— What you have to do —
Whichever lines include the word "Yayın", copy them as they appear in the data.

— Data to use —
%%

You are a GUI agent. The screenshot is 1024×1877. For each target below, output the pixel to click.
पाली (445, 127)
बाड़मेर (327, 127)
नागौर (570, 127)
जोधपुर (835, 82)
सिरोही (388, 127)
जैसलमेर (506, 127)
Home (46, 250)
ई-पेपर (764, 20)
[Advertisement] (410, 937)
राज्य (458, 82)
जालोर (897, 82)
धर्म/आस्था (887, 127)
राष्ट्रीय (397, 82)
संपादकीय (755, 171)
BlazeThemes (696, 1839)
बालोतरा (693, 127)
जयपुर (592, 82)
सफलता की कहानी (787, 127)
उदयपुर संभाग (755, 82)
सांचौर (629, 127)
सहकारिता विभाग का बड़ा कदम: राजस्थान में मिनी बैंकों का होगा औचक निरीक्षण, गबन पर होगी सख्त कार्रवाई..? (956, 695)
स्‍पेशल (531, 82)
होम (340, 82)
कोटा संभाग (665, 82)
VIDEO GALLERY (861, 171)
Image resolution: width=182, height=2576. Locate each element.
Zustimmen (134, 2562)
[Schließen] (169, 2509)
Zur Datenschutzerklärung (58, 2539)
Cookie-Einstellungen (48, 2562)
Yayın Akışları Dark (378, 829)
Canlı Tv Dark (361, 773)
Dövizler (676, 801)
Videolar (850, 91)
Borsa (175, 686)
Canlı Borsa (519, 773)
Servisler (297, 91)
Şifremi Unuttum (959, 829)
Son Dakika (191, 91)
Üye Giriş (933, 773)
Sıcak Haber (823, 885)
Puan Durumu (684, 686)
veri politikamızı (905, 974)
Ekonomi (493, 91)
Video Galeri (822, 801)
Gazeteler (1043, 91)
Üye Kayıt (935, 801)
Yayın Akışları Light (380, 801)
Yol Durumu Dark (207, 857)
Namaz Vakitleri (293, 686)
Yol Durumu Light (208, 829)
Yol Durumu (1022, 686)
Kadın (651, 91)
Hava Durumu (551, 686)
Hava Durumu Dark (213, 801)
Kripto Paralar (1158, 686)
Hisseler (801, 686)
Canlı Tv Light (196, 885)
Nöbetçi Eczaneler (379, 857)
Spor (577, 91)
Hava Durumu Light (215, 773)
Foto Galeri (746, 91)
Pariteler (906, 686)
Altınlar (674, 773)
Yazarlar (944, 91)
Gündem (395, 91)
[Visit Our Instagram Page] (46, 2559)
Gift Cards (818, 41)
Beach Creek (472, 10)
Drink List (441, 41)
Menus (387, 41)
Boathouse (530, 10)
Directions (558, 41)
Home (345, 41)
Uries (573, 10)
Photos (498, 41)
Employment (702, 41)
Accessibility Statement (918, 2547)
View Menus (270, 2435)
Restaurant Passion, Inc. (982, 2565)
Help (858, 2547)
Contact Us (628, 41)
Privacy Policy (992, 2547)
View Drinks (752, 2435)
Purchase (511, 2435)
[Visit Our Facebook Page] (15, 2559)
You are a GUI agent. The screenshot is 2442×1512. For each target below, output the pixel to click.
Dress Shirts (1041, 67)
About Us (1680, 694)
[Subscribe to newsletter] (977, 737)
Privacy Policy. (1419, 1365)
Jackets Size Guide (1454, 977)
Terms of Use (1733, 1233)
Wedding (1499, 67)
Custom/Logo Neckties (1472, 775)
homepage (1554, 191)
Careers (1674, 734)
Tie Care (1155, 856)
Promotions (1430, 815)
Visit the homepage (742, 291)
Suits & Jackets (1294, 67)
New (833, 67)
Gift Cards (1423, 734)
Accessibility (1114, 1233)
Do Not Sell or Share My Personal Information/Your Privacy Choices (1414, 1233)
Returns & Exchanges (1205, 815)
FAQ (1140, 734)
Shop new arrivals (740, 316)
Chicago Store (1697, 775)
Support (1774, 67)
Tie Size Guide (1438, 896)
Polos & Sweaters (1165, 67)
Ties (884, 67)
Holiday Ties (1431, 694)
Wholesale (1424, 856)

%%

— Response to this task —
Yayın Akışları Dark (378, 829)
Yayın Akışları Light (380, 801)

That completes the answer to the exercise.